MDMA Dose Scaling: The PK Data!

May 8, 2009

One of the fondest arguments of the MDMA/Ecstasy fan is that the doses used in animal studies are so large as to invalidate predictions or inferences about human health concerns. This most usually comes up in the long standing literature demonstrating lasting reductions in markers for serotonergic neuron function associated with MDMA. In such studies, doses of 5-10 mg/kg (monkeys) or 10-20 mg/kg (rats) are reasonably common; the regimen is often twice per day for 4 days in a row. The chronicity is debatable and indeed shorter regimens can produce significant effects, but that is a topic for another day because the complaints focus on the individual dose levels as well.
But this argument also arises when trying to figure out why three teens have died after consuming Ecstasy tablets, particularly when a medical doctor issues an opinion that it is unlikely to be 3,4-methylenedioxymethamphetamine which is at fault.
It breaks down to “Oh, c’mon! Nobody takes 5 or 10 mg/kg of Ecstasy”. The defense is based on a Pharmacology 101 concept that mg of drug per kg of bodyweight is very rough in estimating realistic drug exposure across species. Better to use a complex scaling equation, based on empirical data, that takes into account species-typical differences in drug distribution and metabolism. I overviewed the initial foofraw over the dose-scaling argument that has been subsequently used repeatedly by Ricaurte in defense of his dose selection. Although I also buy the notion that dose-scaling based on species size (mass to surface area, more or less) is important and meaningful… there are caveats to keep in mind.

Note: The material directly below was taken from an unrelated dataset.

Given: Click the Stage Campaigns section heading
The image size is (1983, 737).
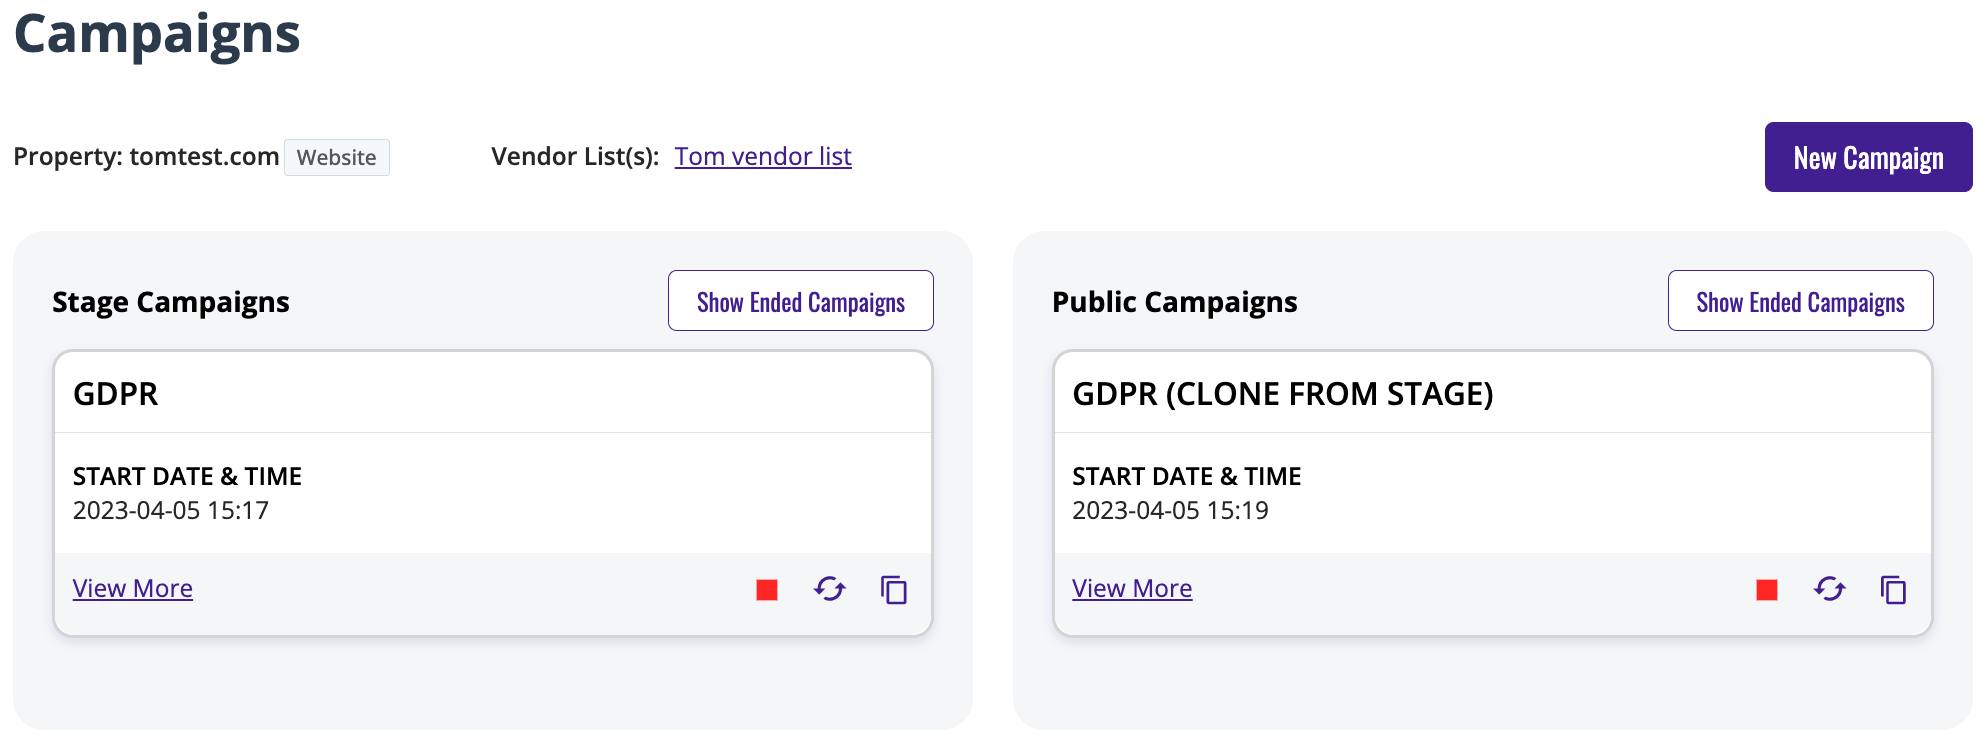Looking at the screenshot, I should [x=171, y=302].
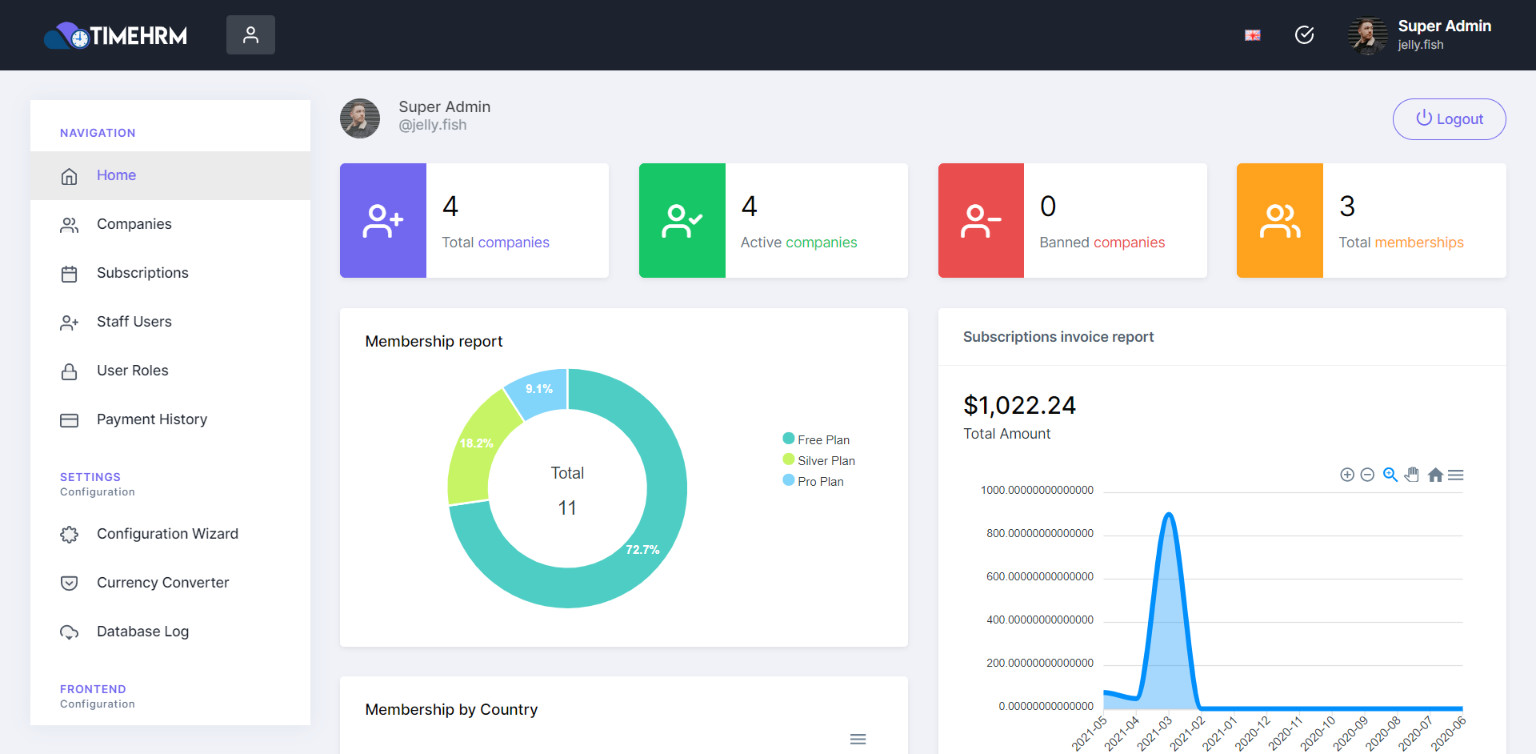Open Super Admin account dropdown

(1420, 35)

It is worth recognizing here that most comparisons of dose / exposure to a drug are estimates. Differences in human body size means that human clinical prescriptions (including OTC recommendations) for a fixed mg dose of drug only get in the ballpark. Differences in individual metabolic and other within-species factors mean that using a mg dose per kg bodyweight approach is still only an approximation. Differences in the way two species metabolize different classes of compounds may mean that a dose-scaling equation such as described above holds true for certain types of drugs but not others!
Ultimately, additional data are required to resolve a tight threshold question such as “Is 1.7 mg/kg MDMA likely to cause lasting damage?”.

I mentioned the Green et al., 2009 review/synthesis paper which compared MDMA pharmacokinetic (PK) between rat and human here. This was an initial bite on the species scaling question and the data supported the notion that for equivalent mg/kg amounts of drug, humans had much higher peak plasma concentrations compared with rats. There were a lot of limitations to this study including the indirect comparison of previously published data and the differences in route of administration.
A new paper from Mueller et al goes a very long way towards addressing such concerns.

Direct Comparison of (+/-) 3,4-Methylenedioxymethamphetamine (“Ecstasy”) Disposition and Metabolism in Squirrel Monkeys and Humans. Mueller M, Kolbrich EA, Peters FT, Maurer HH, McCann UD, Huestis MA, Ricaurte GA. Ther Drug Monit. 2009 Apr 22. [Epub ahead of print]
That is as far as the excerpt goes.